[Opening Data to process section]
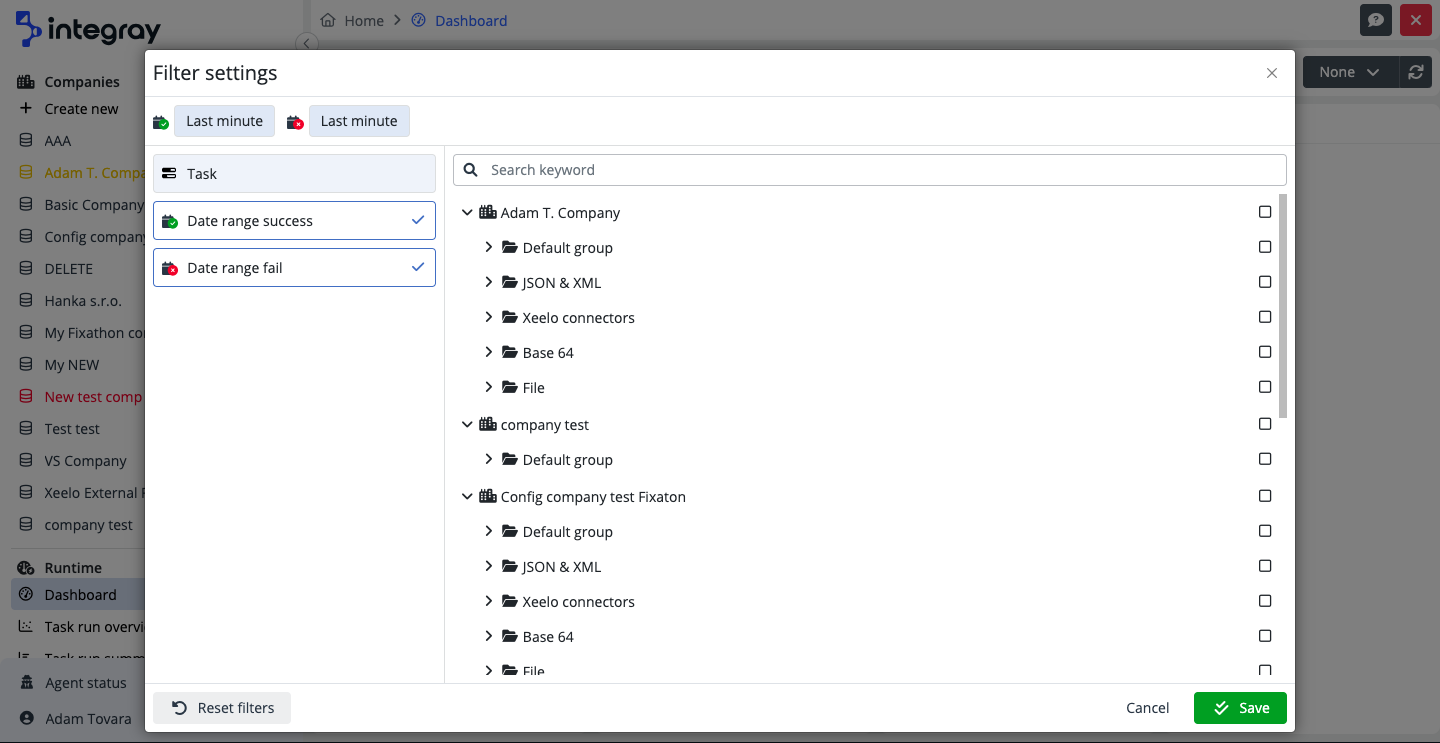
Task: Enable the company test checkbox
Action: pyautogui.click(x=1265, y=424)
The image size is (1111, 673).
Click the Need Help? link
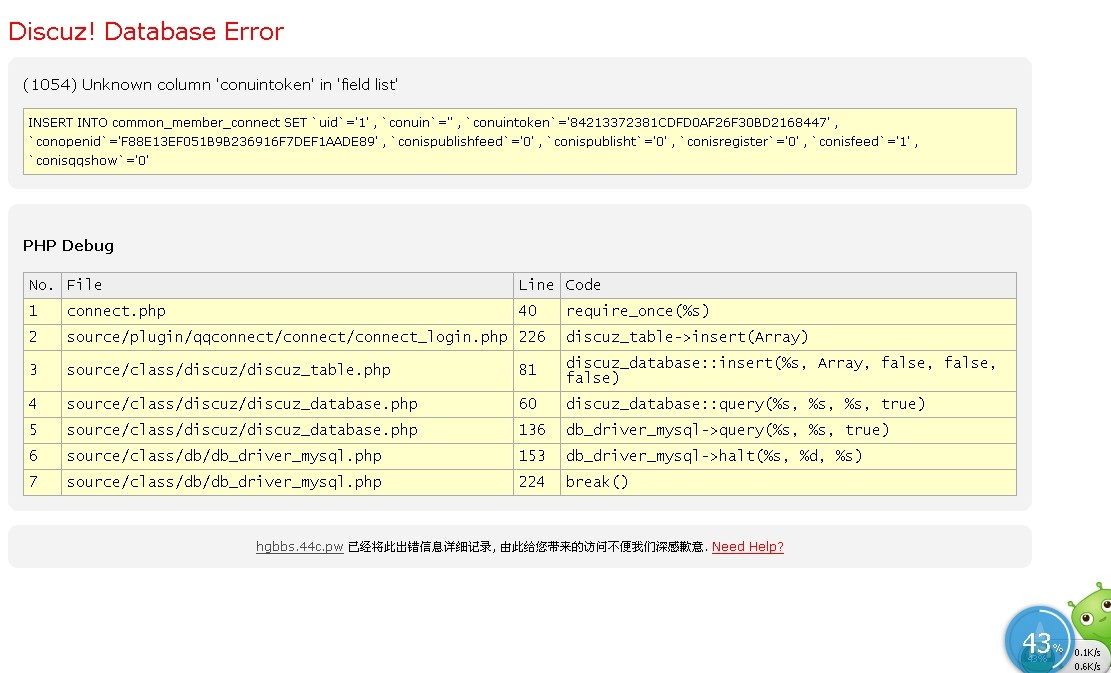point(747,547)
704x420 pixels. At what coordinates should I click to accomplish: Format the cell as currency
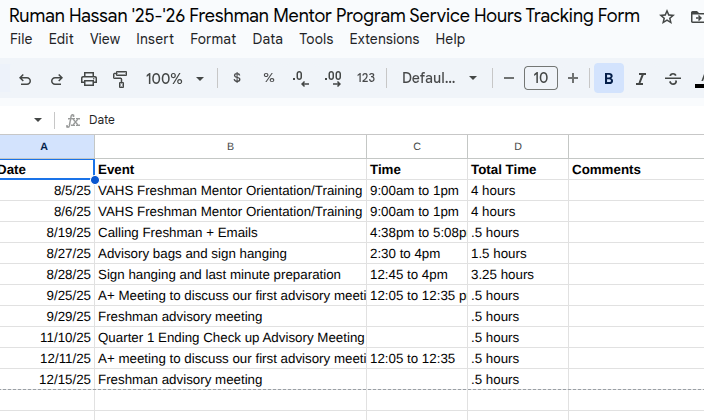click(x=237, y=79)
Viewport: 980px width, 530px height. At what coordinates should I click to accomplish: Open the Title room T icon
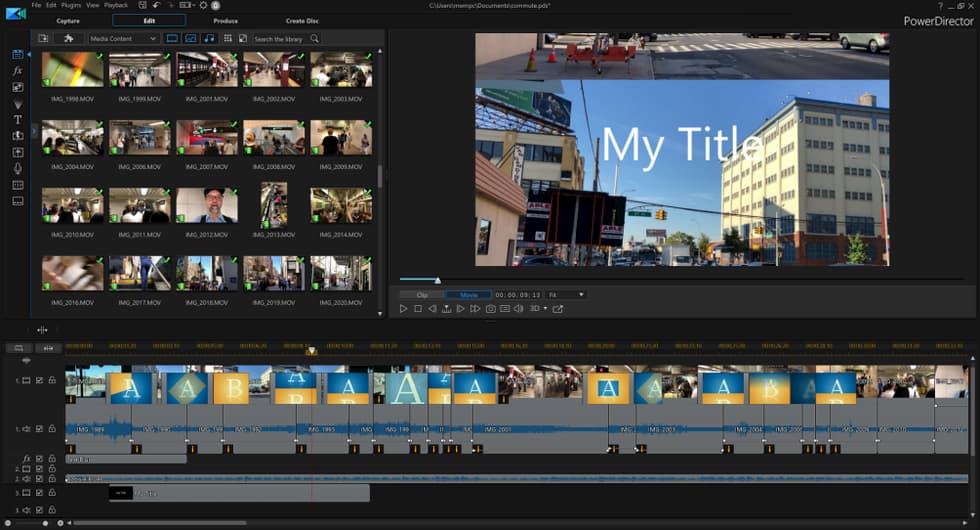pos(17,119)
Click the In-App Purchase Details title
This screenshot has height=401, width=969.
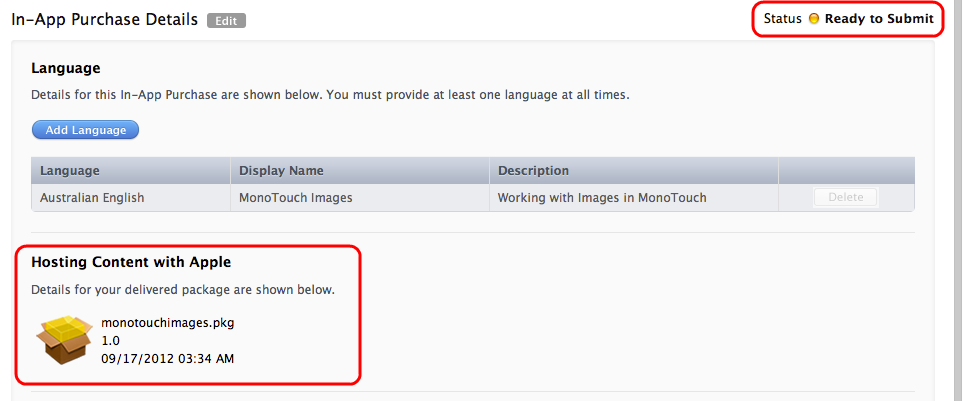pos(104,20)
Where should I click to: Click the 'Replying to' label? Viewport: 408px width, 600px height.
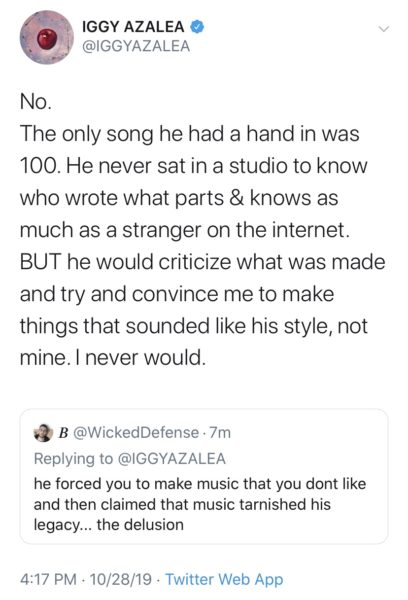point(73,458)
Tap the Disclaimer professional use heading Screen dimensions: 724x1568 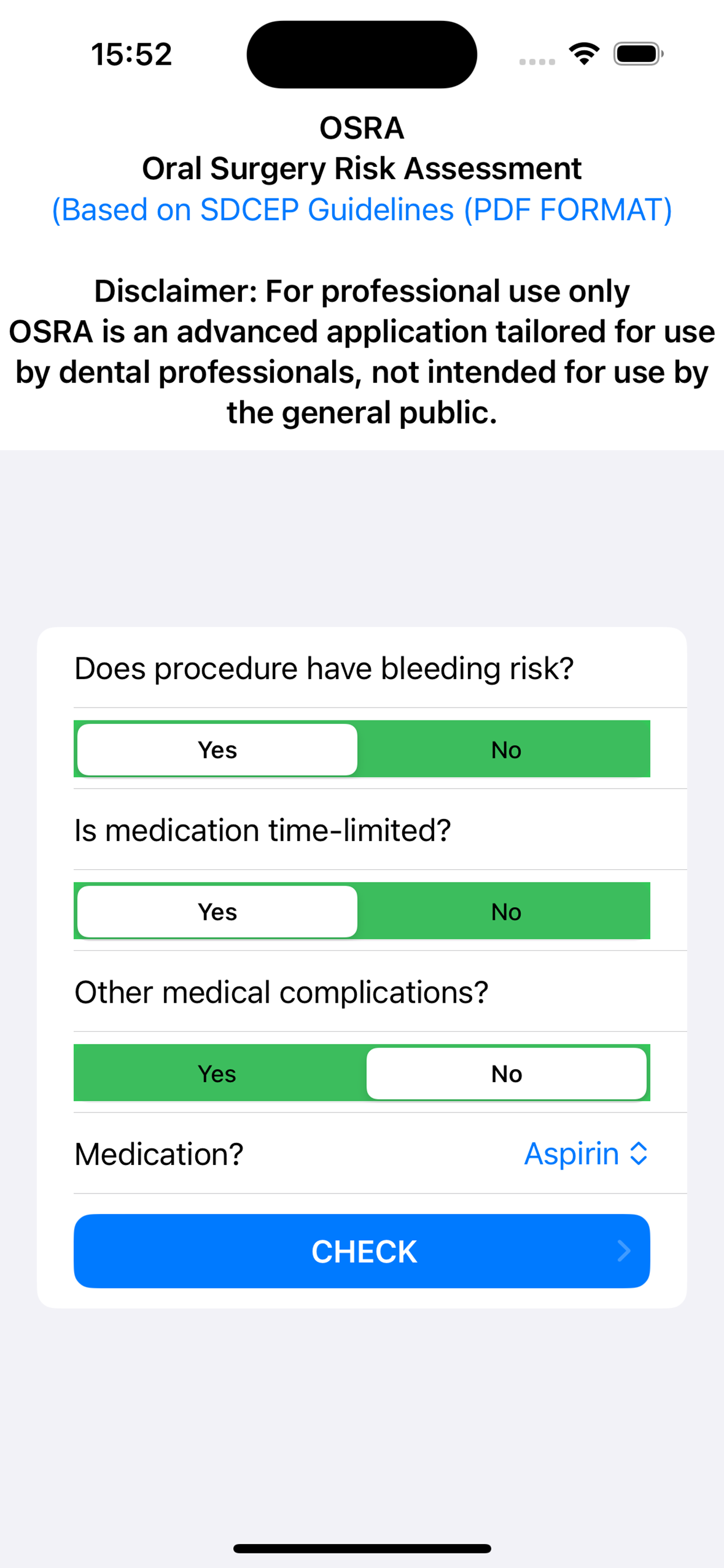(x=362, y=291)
[Closing Data to process section]
[Opening Data to process section]
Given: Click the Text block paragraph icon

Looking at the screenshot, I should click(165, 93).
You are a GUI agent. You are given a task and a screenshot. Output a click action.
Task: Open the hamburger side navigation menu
[Closing Data to process section]
◆ **Work request**
Copy exactly the lines of the entries above from the one containing "The image size is (1111, 673)." through the one containing "Click the In-App Purchase Details title". Both end lines count; pictures do not.

◆ **Worked solution**
The image size is (1111, 673).
Click the Need Help? link
point(747,547)
704x420 pixels. At what coordinates should I click to accomplish: Format the cell as currency
click(x=237, y=79)
Viewport: 980px width, 530px height. At what coordinates should I click to accomplish: Open the Title room T icon
pos(17,119)
Click the In-App Purchase Details title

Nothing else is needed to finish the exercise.